One of the sources of this message is a book I'm reading about relevance. It has me thinking about my own life and how what is relevant to me has shifted a lot in the past 14 months. When I became a mother, my perspective on things really changed. I noticed a baby consignment shop in my neighbourhood for the first time, even though it has been open for years and I have walked by it countless times. I learned that the sidewalks and streets of Halifax are incredibly frustrating to navigate with a stroller and by extension have started to think a lot about mobility and accessibility issues. My brain is now always occupied with planning and coordination in order to juggle the requirements of work and home. Time and again my husband and I have commented on just how much hard and tiring work is involved in parenting, and how glad we are to be part of a team rather than single parents.
I know that single parenthood isn't the first thing that comes to mind when someone says Remembrance Day. If you are like me, you think of people in uniform fighting overseas. We think of the ones who didn't come back, like my Uncle Grenville. We talk about the home front, of women going to work for the first time, of Victory Bonds and rations. But as I started to think about my annual tradition of a Remembrance Day blog post, I got thinking about my Grandma, raising little Susan-Jane alone while Grandpa was serving in Europe and Asia. Sure she had family and friends around to help her, but caring for a small child on your own is incredibly difficult and extremely lonely.

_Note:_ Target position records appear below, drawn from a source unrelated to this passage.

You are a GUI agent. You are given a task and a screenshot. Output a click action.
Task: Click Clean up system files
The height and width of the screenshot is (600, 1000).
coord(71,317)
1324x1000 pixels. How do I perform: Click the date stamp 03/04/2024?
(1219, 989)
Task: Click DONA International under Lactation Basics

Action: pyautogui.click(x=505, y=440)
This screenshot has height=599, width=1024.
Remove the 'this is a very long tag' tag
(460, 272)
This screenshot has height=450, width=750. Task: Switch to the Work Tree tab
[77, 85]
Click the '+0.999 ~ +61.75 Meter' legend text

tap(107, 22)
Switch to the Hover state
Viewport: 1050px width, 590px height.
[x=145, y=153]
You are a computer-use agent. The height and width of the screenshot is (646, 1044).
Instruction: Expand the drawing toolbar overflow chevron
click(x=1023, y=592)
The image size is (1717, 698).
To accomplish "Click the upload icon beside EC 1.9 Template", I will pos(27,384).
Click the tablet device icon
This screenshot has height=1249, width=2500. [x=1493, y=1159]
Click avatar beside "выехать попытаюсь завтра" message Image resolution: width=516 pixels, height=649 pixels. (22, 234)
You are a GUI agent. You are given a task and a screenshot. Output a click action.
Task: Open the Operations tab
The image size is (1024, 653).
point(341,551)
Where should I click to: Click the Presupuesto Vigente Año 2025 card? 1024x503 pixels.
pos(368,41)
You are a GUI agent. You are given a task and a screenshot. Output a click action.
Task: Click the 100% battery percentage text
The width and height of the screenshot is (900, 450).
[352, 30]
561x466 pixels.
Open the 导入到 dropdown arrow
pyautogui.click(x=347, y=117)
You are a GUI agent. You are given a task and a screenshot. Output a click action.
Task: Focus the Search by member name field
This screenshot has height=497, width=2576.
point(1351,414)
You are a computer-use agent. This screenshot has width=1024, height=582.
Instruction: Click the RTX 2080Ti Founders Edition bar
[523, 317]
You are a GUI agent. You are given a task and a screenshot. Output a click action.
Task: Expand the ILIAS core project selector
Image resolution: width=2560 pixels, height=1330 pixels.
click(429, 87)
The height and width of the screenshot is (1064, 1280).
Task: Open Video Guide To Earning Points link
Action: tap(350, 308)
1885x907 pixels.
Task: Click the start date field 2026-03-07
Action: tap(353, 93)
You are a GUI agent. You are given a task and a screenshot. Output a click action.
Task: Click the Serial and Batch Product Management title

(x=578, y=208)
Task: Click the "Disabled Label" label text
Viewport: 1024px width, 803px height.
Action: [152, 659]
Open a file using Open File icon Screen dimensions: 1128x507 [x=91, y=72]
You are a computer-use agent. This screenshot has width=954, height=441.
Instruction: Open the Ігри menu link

The weeks that Allie and I spent visiting my family in New Brunswick taught me that. Being surrounded by my family and being able to text with my husband was wonderful, but being the sole caregiver was still lonely and exhausting.
I am embarrassed to say that I have never seriously thought about Grandma's single parenthood during the Second World War. The photos and letters and our family stories are testimonies to Grandpa's dedication as a father. The recording that he made for Grandma and Aunt Susan in London includes a serenade for his baby girl and a loving reprimand for his wife to look after herself and her health so she can be at her best for their little family. He was as present and engaged as he could possibly be given the circumstances, so in looking at the archival evidence, it doesn't really feel like Grandma was on her own. But if you remove Grandpa's letters and photo album and record, the single parenthood is painfully obvious. A mother and her daughter on their own, time and again.
The photographs of Grandma and Aunt Susan also include beach trips and frolicking in the snow and having play dates with cousins and neighbours. It is clear that this little girl was receiving love and attention from everyone around her; that the village really was raising the child. And I think it is safe to assume that a lot of other mothers had similar experiences. Neighbourhoods and communities banded together to meet the needs of all the mothers raising their children alone while their husbands were away. And once these networks were established, support could continue as families adjusted to new realities when husbands and fathers returned home. The first night Grandpa was back home, Grandma woke up in the middle of the night and in her sleepy state was scared to find a man in bed with her, so rushed to Susan-Jane and hid with her in a closet. It may be a funny story now, but it is also a stark reminder of just how big an adjustment it was to have Grandpa rejoin the family after four years away.
We talk a lot about museums serving and meeting the needs of their communities, whatever these needs may be. Sometimes you may have a widespread issue like the temporarily single mothers of the Second World War. Other needs won't be as obvious, but are just as important to those experiencing them. So as we ponder our Remembrance Day exhibits, our biographies and profiles of the servicemen and women from our communities, and our programs and events that honour them, their experiences and their stories, I hope that we can take some time to really ponder the incredible information we are holding in public trust. Let's keep our eyes open and our ears to the ground as our lives change and priorities shift, and embrace what we learn from ourselves and others about what is relevant and why. As I embrace the newly relevant things in my life and community, I hope that I can pass on these old stories with new angles to Allie and her friends. I hope that I can take a lesson from these old communities and help to meet a need when I see it. And I hope that our museums can do the same.